=== EXTRACT PROVIDED ===
--- START ---
The black lines, being time limited to exclude reflections, represents the direct SPL.

The red lines, represent the combined direct and reflected sound level.

So, what is the level of the reflected alone?

1552067227541.png


Using the calculators
http://www.sengpielaudio.com/calculator-coherentsources.htm
http://www.sengpielaudio.com/calculator-leveladding.htm

Where Direct + Reflected = Total, and solving for Reflected

At 3.4kHz:

JBL

Coherent reflected SPL= 71.4dB
Incoherent reflected SPL = 81dB

Martin Logan

Coherent reflected SPL= 53dB
Incoherent reflected SPL = 72dB

Conclusion:
ML (dipole) has an 18.4dB advantage (my opinion of the result) of Direct to Reflected Coherent sound over the JBL in this room.
ML has a 9dB advantage in Direct to Reflected Incoherent sound.

So, the reflected sound is about half as loud ML vs JBL - dipole vs wide dispersion.

The imaging difference - I perceive the JBL as fuzzily wide, the ML as narrowly focused. Detail is lost with the JBL but it sounds big, switching, the ML initially sounds narrower, but becomes just as wide as you hear the detail that's not obscured.
--- END ---
=== GIVEN MATERIAL ===
--- START ---
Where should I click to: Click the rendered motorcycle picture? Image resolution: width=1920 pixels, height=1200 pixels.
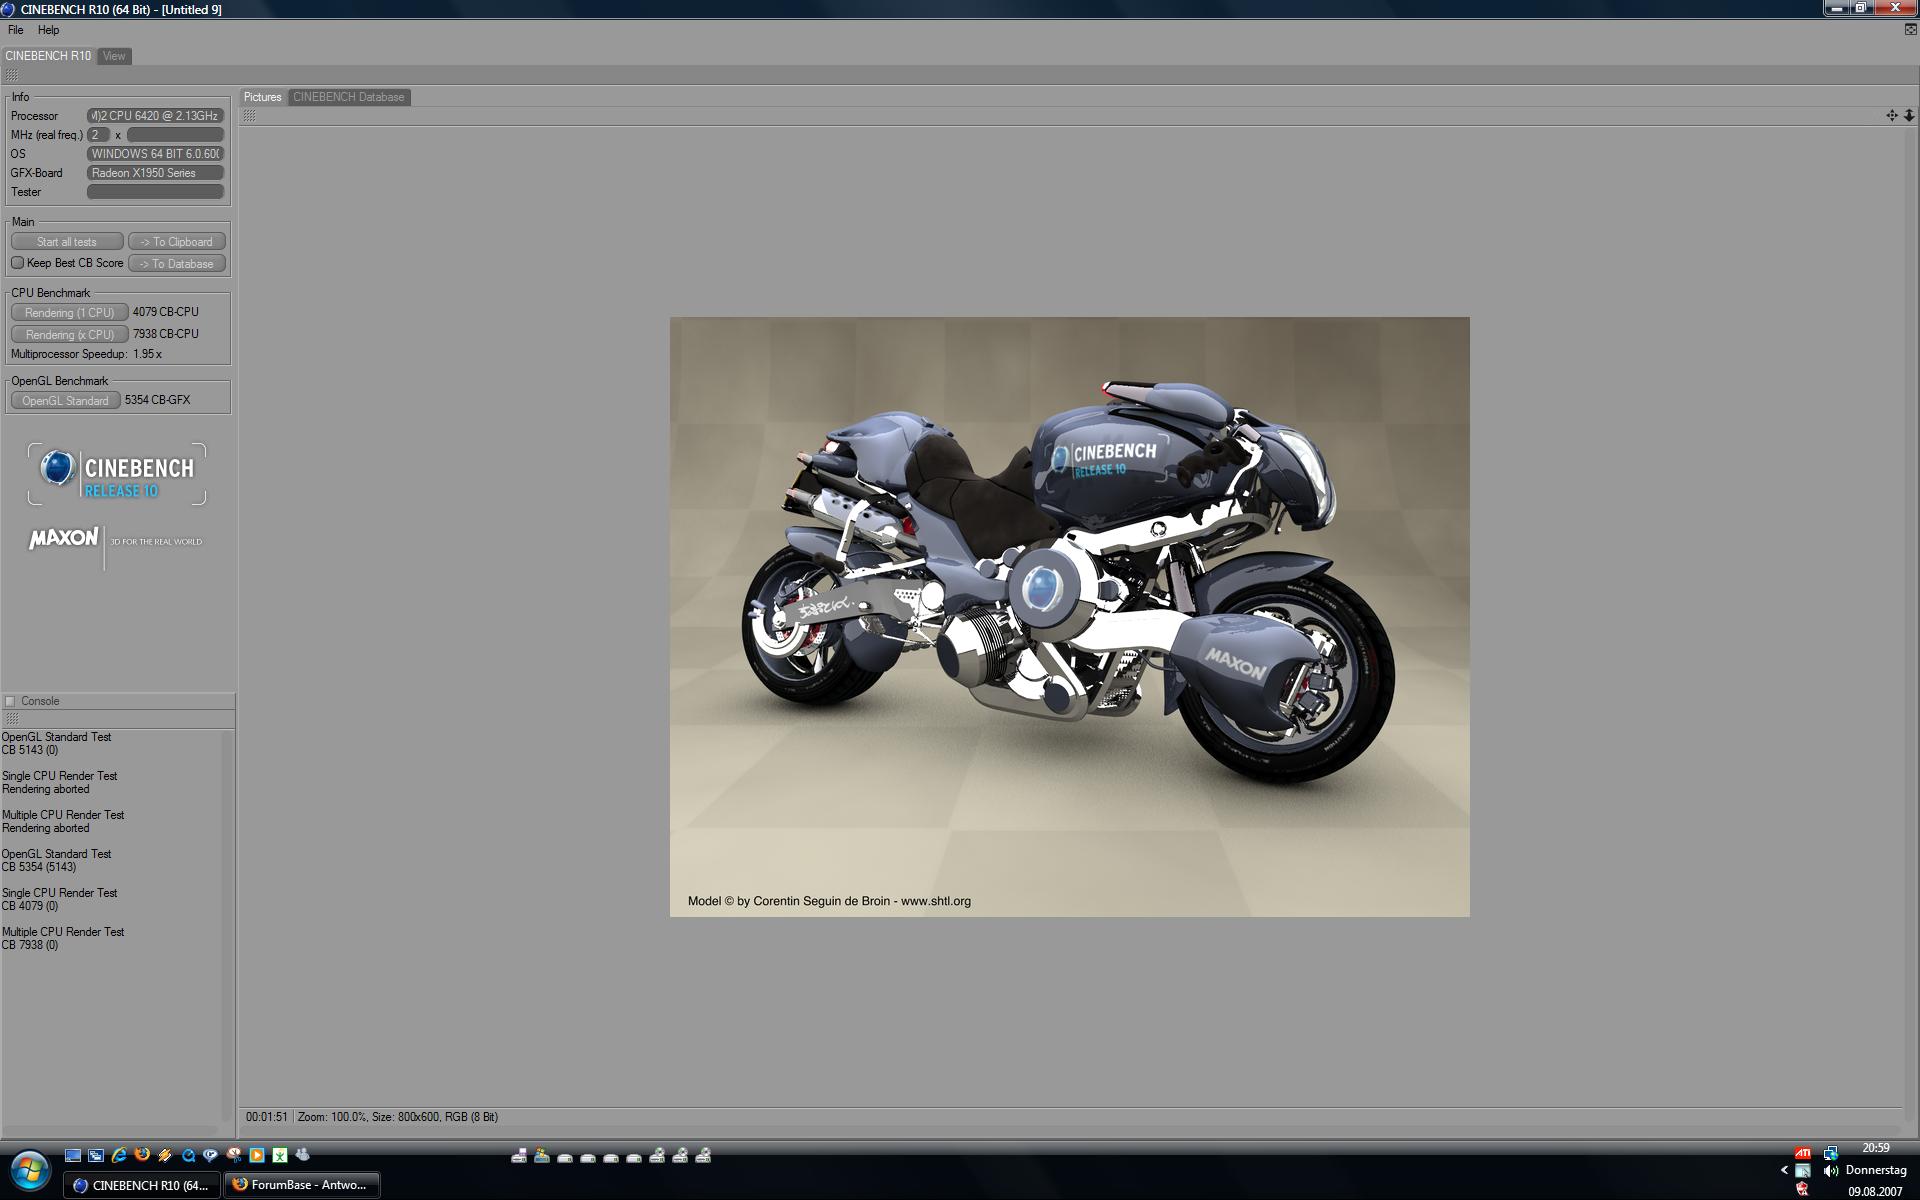coord(1069,616)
--- END ---
=== TO DO ===
- 1) In the speaker-measurement post, what coherent reflected SPL is given for the Martin Logan at 3.4kHz?
- 2) Print the speaker-measurement post word for word from "The black lines, being" to "reflected sound level.".

=== LIST OF SOLUTIONS ===
- 1) 53dB

- 2)
The black lines, being time limited to exclude reflections, represents the direct SPL.

The red lines, represent the combined direct and reflected sound level.